*** Recorded information ***

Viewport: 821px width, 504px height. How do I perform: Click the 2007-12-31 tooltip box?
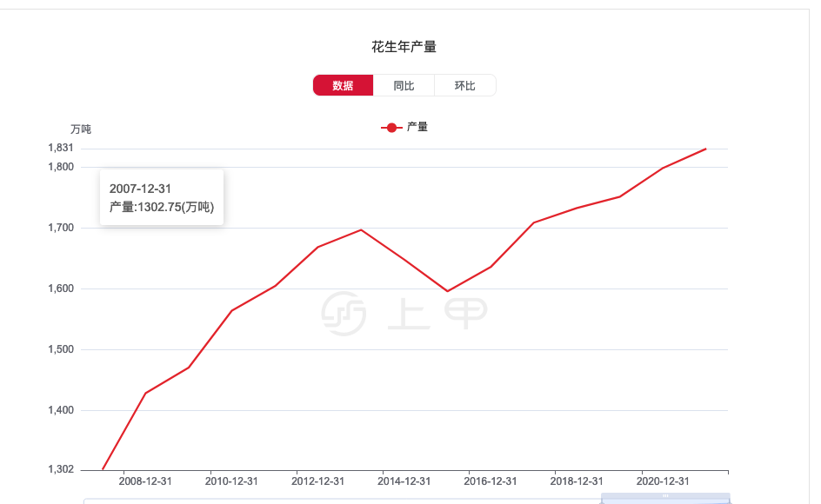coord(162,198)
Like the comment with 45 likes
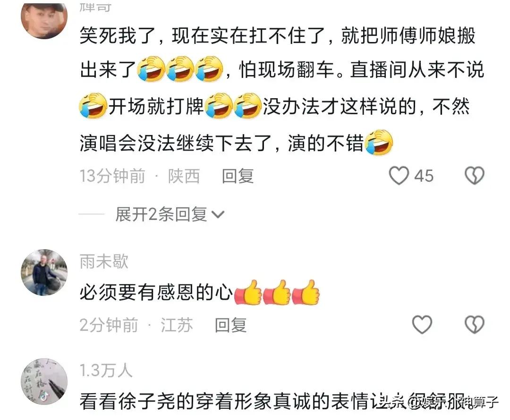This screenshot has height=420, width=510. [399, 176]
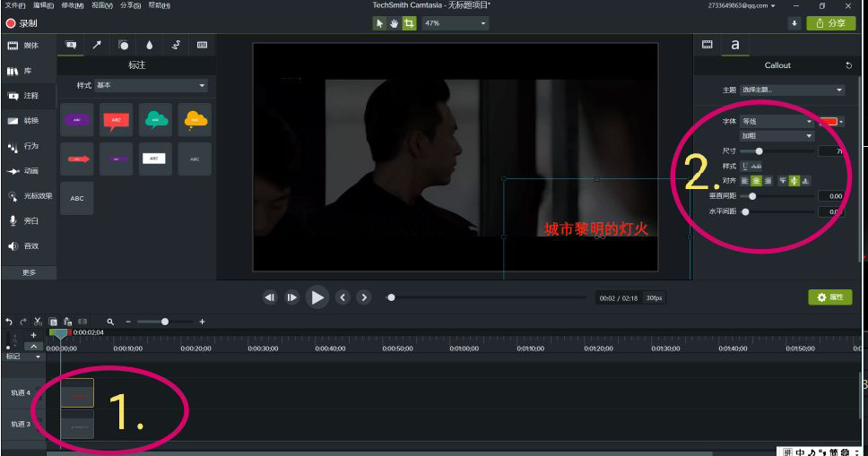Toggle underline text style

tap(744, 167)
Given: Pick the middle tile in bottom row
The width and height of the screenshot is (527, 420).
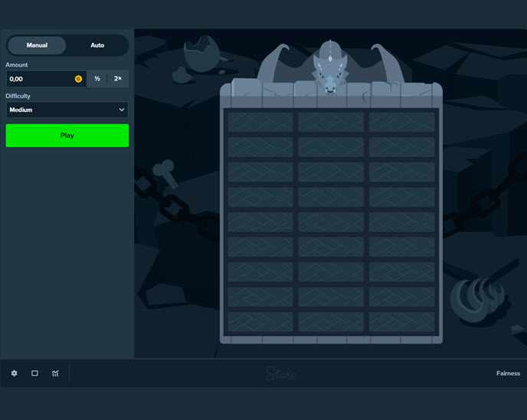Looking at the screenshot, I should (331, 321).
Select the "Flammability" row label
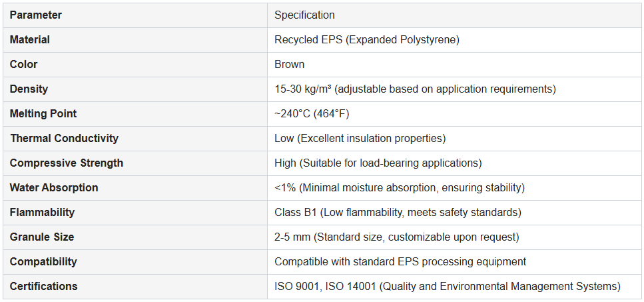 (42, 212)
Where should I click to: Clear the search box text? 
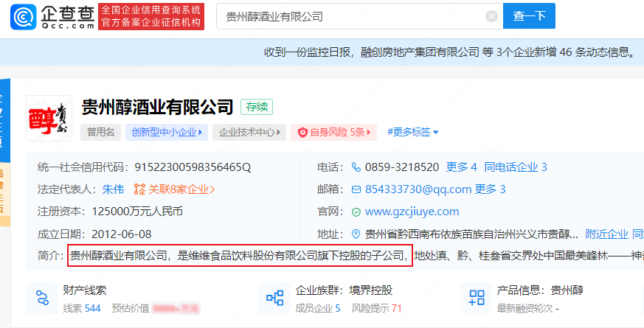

*** End of Recorded information ***
*** Recorded information ***

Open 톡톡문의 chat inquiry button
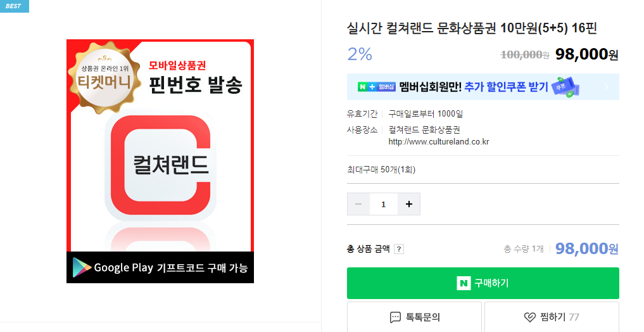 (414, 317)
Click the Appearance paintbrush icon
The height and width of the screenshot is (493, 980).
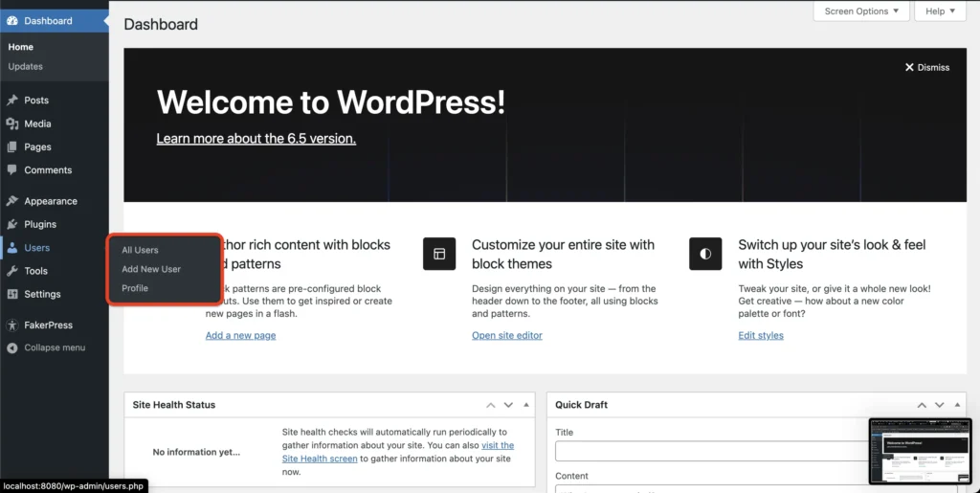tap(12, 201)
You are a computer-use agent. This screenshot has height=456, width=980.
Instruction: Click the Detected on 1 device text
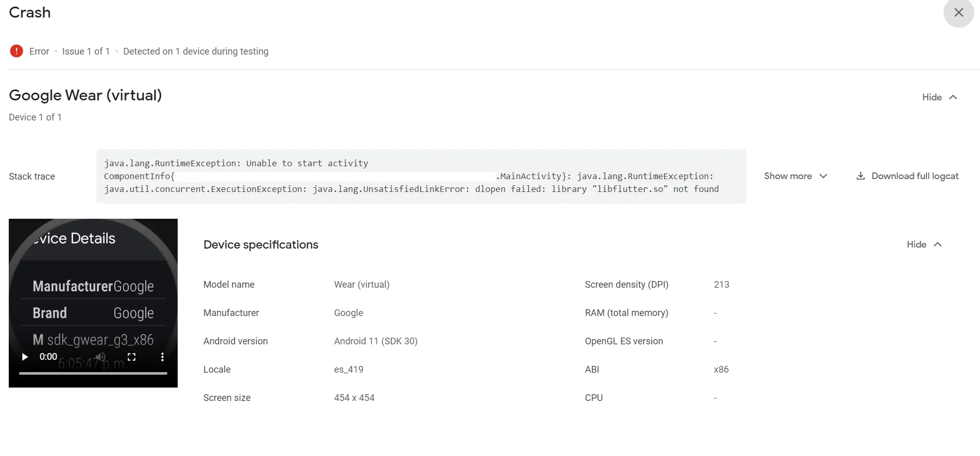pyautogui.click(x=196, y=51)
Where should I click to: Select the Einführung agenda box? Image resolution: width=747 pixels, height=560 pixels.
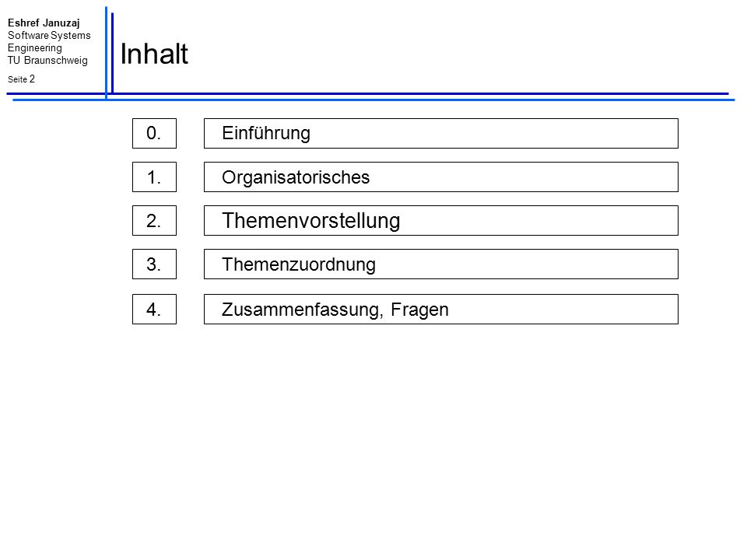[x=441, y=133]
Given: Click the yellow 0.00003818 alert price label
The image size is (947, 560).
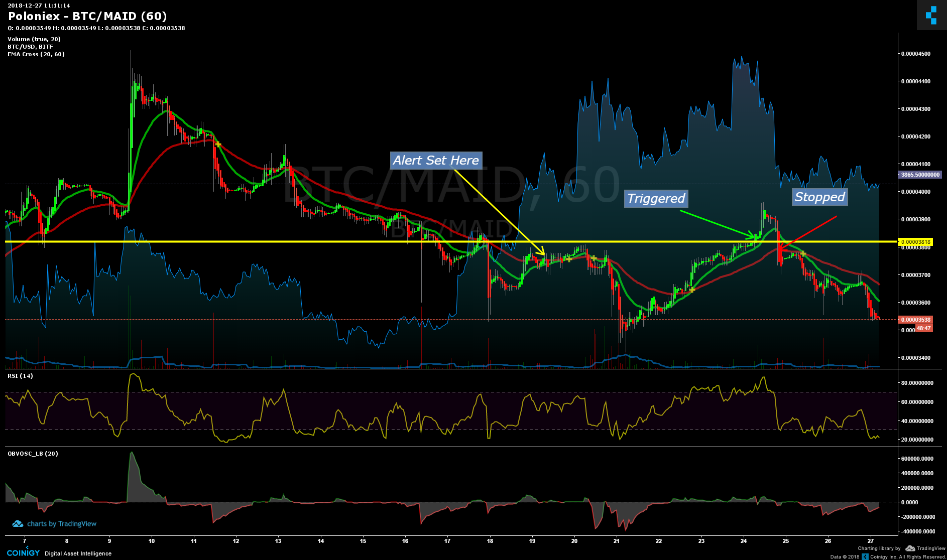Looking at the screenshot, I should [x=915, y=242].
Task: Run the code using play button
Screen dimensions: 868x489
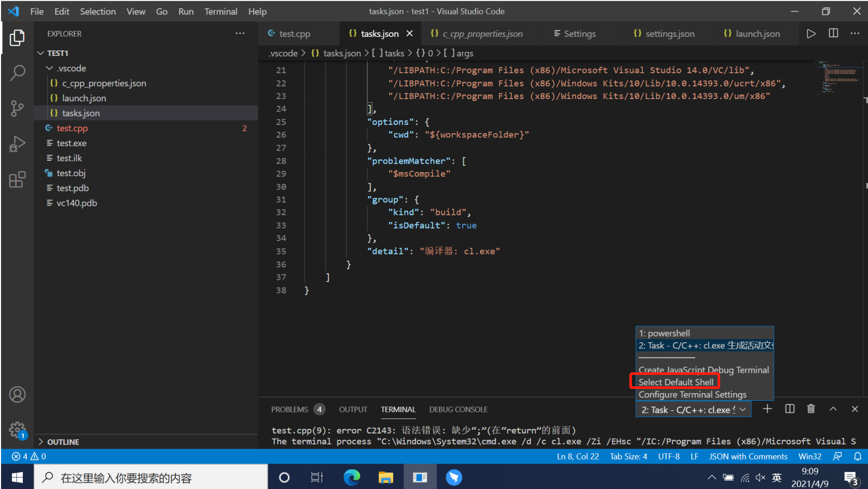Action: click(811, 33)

*** End of Recorded information ***

- _Exercise prompt_: Reproduce the records above exactly, but only from the line with "Viewport: 821px width, 504px" up to and including the line with "Where should I click to: Clear". Leave the pictures out.

- _Task answer_:
Viewport: 821px width, 504px height. How do I perform: Click the 2007-12-31 tooltip box?
coord(162,198)
Like the comment with 45 likes
This screenshot has height=420, width=510. [399, 176]
Toggle underline text style

tap(744, 167)
Given: Pick the middle tile in bottom row
The width and height of the screenshot is (527, 420).
Looking at the screenshot, I should (331, 321).
Select the "Flammability" row label
 (42, 212)
Where should I click to: Clear the search box text? 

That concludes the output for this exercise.